Not only is that response dismissive of legitimate concerns about how testosterone therapy may harm children, it comes from a website that has bought into the hysteria surrounding endocrine (hormone)-disrupting chemicals.
Just last week, in fact, The Conversation published an article alerting young women that their beauty products may contain "... endocrine-disrupting chemicals that can interfere with fertility and reproduction, fetal growth and infant development." The CDC has also expressed the same concerns about so-called "endocrine disrupting chemicals found in the environment," including certain pesticides and industrial chemicals.
In sum, exposure to trace amounts of thoroughly tested chemicals approved for use in consumer and industrial products could harm your children. But exposing them to supplemental testosterone in utero is an acceptable risk if you're transitioning genders. Never mind the blatant contradiction, citizen! Social justice must prevail!
Worth the risk?
All medical interventions carry some risk.

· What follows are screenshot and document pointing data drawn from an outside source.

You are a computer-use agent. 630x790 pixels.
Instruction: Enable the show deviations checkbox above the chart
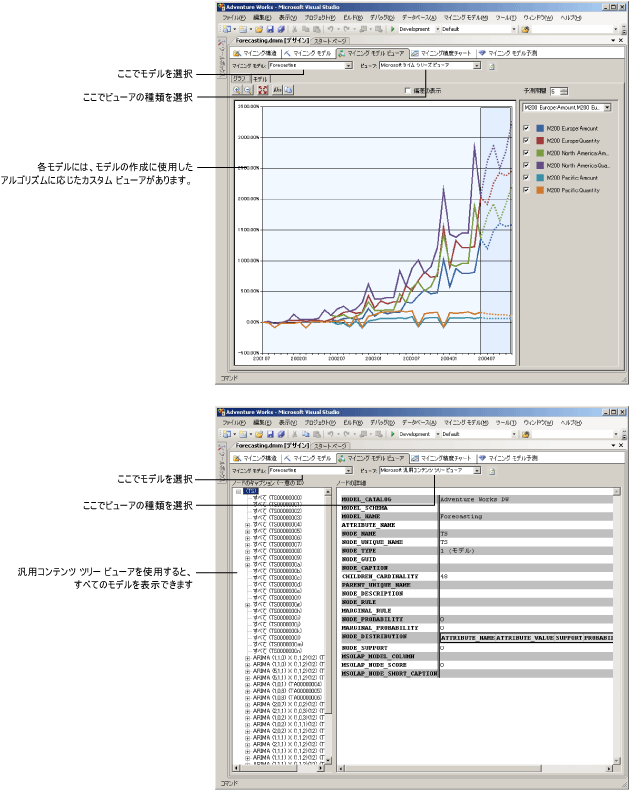click(406, 90)
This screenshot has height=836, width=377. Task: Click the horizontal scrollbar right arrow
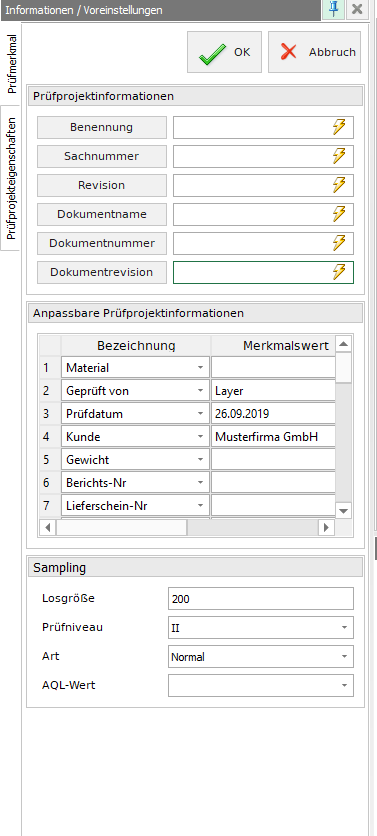tap(326, 528)
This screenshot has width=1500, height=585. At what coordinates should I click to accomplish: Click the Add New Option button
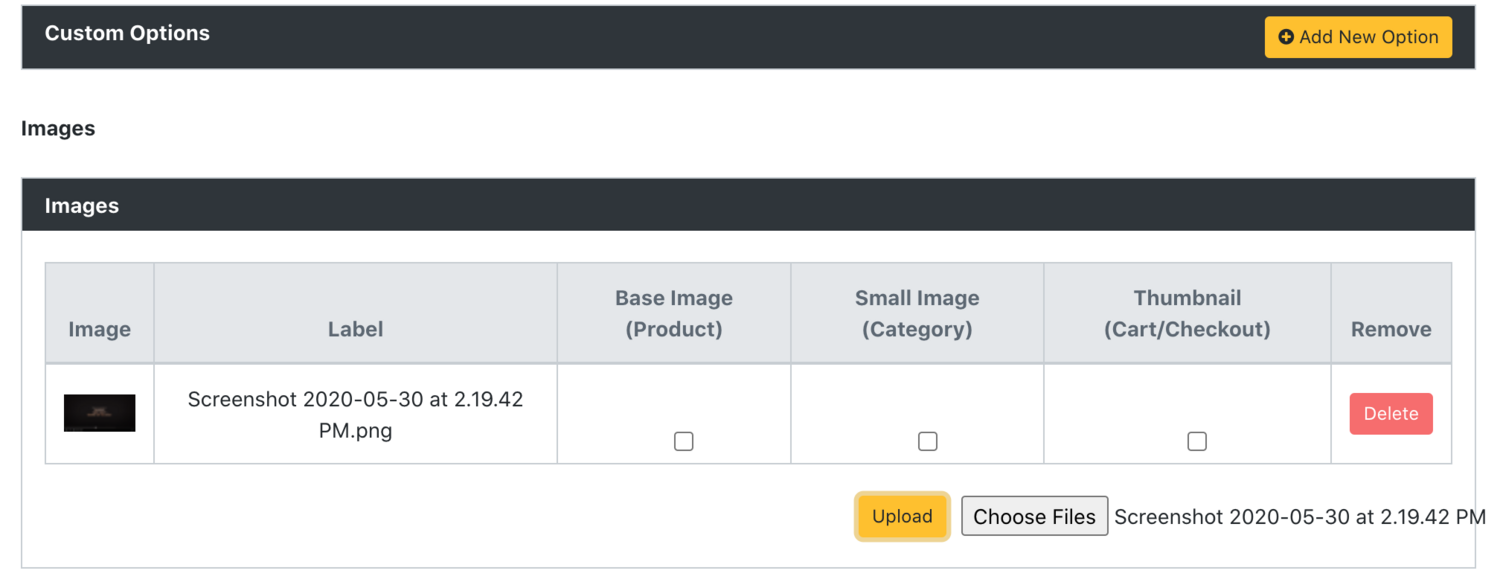(x=1358, y=37)
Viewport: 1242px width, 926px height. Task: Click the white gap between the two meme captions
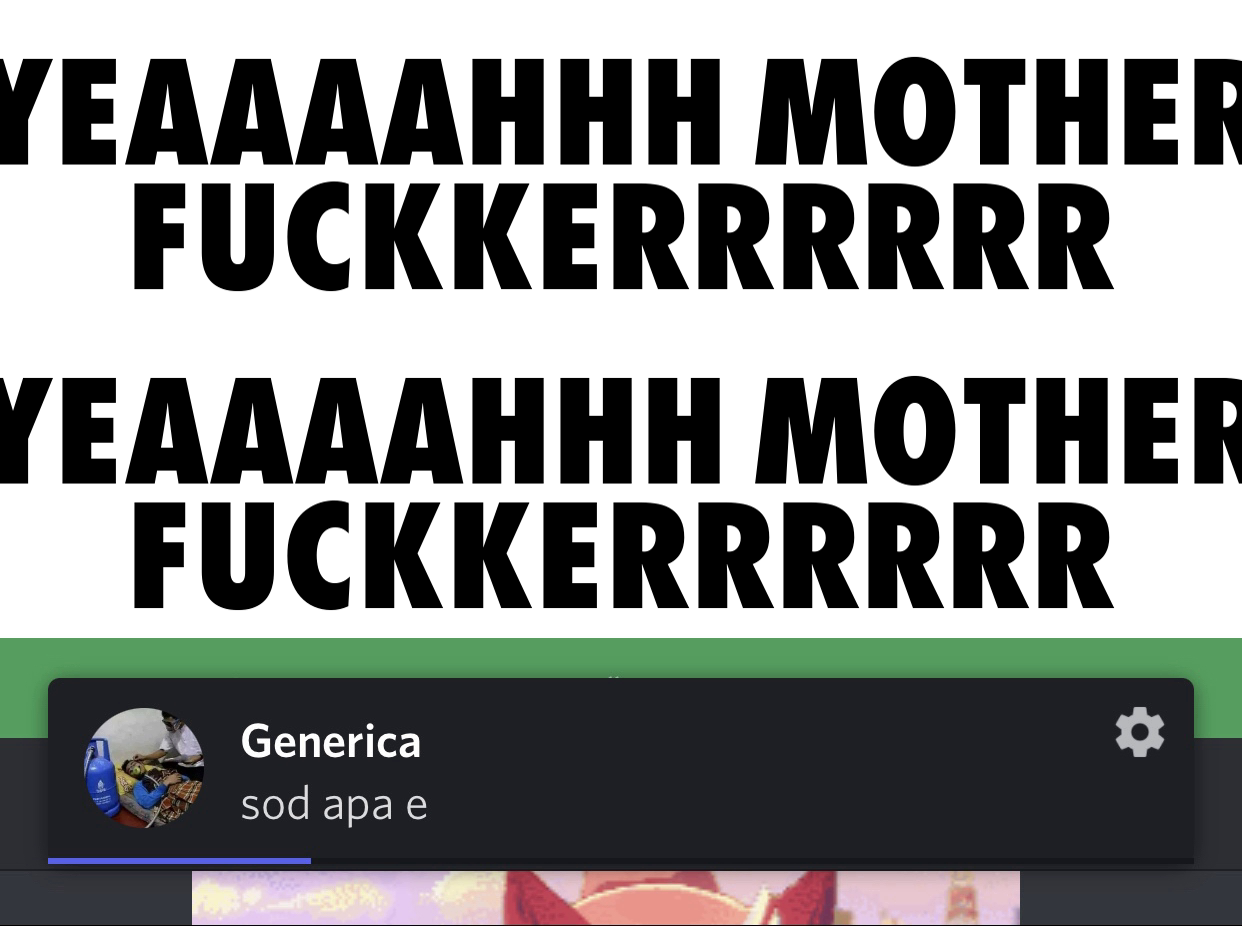click(x=621, y=334)
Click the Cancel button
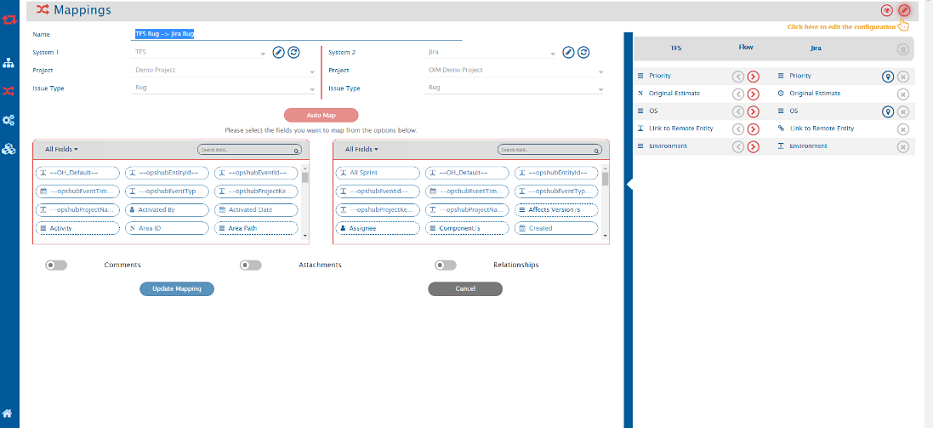 (465, 289)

So, someone will no doubt object to my argument, perhaps using domperidone and other drugs is worth the risk if it allows trans men and women to give birth and breastfeed. While that perspective may seem reasonable to some, it’s again hampered by a dearth of evidence. The “transgender revolution,” as it’s sometimes called, is less than a decade old, and that means we know next to nothing about milk production in trans people receiving gender-affirming care.
Moreover, we may never be able to produce the rigorous evidence regulators and patients usually expect for other interventions given the small population of breastfeeding trans men and women. As the 2020 ABM guidance document concluded:
"Significant research gaps exist in this field. In the future, it is unlikely that grouping sexual orientation and gender identity will provide appropriate research or practical guidance … community-based participatory research and qualitative studies informing future research and support should be strongly considered."
Qualitative research has a legitimate place in science, but as the National Institutes of Health (NIH) says, “It answers the hows and whys instead of how many or how much.” Key questions about the safety and efficacy of the different drugs used in these cases—how much and how many—can’t be answered with qualitative study designs because the data they produce “can be observed, but not measured,” NIH notes elsewhere.
Conclusion
If you ask a journalist or fact-checker why "misinformation" is such a widespread problem today, they'll almost certainly lay the blame on Robert F. Kennedy, Jr. or some other high-profile iconoclast with a lawsuit to file or a supplement to sell. And with good reason. Kennedy and his allies are deeply confused activists; their conspiratorial claims about vaccines, pesticides and GMOs are flatly contradicted by a wealth of evidence.
That said, before NBC or the New York Times churns out yet another listicle about Kennedy's "5 noteworthy falsehoods," perhaps one of these esteemed news outlets will grill the CDC for telling men they can grow breasts and produce milk to feed infants. I'm not hopeful given the media's track record, though maybe things will be different this time.
The reality is that this little scandal has amplified one of the fundamental issues plaguing our discussions about so many science and health issues: CDC (and EPA and FDA) officials, like so many other experts, will happily spread nonsense if it conforms to fashionable political ideas.